List of tasks →
[A] Answer these questions using the excerpt on nuclear waste and reprocessing, one per line:
(i) By how much would the price of raw uranium ore have to rise to make reprocessing competitive with mining and enriching new uranium?
(ii) What share of electricity costs for nuclear does fuel make up?
(iii) Which president permanently shut down domestic reprocessing?
[B] Resume the excerpt on nuclear waste and reprocessing, writing on from its last sentence.

##### Excerpt #####

While uranium and plutonium can be recovered for re-use in spent fuel, reprocessing is expensive compared to mining and enriching new uranium from the ground; estimates show that the cost of raw uranium ore would have to rise appreciably - as much as ten times the current price - to make reprocessing competitive with mining an enriching new uranium. This of course frequently used as an argument by the opponents of reprocessing, but what this fails to account for is the cost of disposal; in particular, it is assumed the cost of disposing of waste is fixed. Yet this assumes after one repository fills, the next will be equally as inexpensive to locate and construct - a rather tenuous assumption. (Additionally, this line of argument neglects the consideration that fuel composes a tiny 10% of electricity costs for nuclear; thus, additional cost premiums for reprocessing are in essence a drop in the bucket.)

An alternative would be a pricing strategy which takes scarcity into account, which charges on the basis of total heat content (and potentially volume and activity) rather than in terms of electricity produced alone. Likewise, charging said fee at the time of disposal rather than immediately would encourage alternative solutions, from reprocessing to interim storage. (The issue of "stranded costs" could easily be handled as reactor decommissioning costs are now, where utilities are required to set aside funds during the operating life of the reactor to pay for its decommissioning and final disposal).

Missing the connection: nonproliferation

An additional point of emphasis in the BRC report is in the connection between the fuel cycle (specifically, waste management) and nonproliferation concerns. Nonproliferation has been (rightly or wrongly) at the fore of nuclear waste management decisions, from President Ford's temporary moratorium on domestic reprocessing, followed by President Carter's permanent shutdown, premised explicitly on nonproliferation concerns.

The BRC report correctly recognizes the linkage between waste management and nonproliferation, in particular the need for multilateral fuel cycle strategies that obviate the need for the spread of sensitive fuel cycle facilities (such as those for enrichment and reprocessing). While the topic of nonproliferation and the fuel cycle easily warrants its own post, in general a U.S. policy of fuel "leasing" (where fuel is enriched and manufactured here, leased to foreign reactors, and returned to the United States for final disposition) can be a vital tool in promoting a more proliferation-resistent fuel cycle cycle.

##### Data provided #####

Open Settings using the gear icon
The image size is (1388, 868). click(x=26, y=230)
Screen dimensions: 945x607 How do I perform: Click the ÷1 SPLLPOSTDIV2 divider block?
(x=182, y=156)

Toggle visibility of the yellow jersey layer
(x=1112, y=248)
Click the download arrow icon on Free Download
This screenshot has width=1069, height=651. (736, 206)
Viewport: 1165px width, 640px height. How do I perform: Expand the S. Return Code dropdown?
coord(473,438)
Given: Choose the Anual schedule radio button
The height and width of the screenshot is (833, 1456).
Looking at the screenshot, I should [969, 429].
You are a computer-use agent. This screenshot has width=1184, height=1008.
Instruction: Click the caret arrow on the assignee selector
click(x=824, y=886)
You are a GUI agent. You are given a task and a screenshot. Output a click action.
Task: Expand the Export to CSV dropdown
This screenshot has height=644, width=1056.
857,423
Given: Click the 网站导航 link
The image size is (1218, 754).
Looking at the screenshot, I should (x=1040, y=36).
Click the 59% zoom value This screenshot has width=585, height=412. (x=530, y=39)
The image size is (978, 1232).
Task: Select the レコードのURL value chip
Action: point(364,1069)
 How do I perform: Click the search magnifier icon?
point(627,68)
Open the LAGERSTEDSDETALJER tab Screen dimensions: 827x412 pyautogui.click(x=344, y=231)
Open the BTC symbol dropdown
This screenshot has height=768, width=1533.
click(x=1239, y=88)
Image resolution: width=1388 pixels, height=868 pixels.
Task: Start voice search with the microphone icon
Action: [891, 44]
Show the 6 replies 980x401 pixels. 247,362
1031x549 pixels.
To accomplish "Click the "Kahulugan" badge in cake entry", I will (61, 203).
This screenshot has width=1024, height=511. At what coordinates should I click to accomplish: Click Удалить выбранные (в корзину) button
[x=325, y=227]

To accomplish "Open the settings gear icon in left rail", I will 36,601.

#####

Results in order →
[A]
(i) As much as ten times the current price.
(ii) 10%.
(iii) President Carter.

[B]
This argument is explicitly explored in the report; however, what is neglected is that absent a credible, permanent solution for waste, such a "fuel leasing" policy is politically dead in the water. Further, even assuming the development of a permanent repository, it is difficult to conceive of widespread public support for such a policy, given the limited availability of repository capacity.

This would be where the disconnect emerges; in order to credibly advance a fuel leasing strategy (thereby advancing nonproliferation goals), it is highly likely that some form of waste reduction would be required in order to minimize demands upon any given repository. In other words, half-measures such as interim storage are simply insufficient.

Conclusion

The BRC was obviously handed a rather trying and delicate task - trying to untangle three decades of U.S. nuclear waste management policy which had largely found its way into a dead-end. And while many of its instincts are admirable - such as advocating a strategy which is flexible and avoids technological lock-in, this philosophy is taken to an extreme, leading to paralysis in advocating a path forward. Instead, most of what the commission has produced is a call for additional breathing room - itself not bad, but a far cry from the long-term solutions required for spent fuel management.

While a rethought process for siting a geologic repository may fill some of this role, the Commission's reluctance to endorse any technological solutions to waste management (or a clear decision framework for adopting such a technology) is perhaps the report's most glaring shortfall.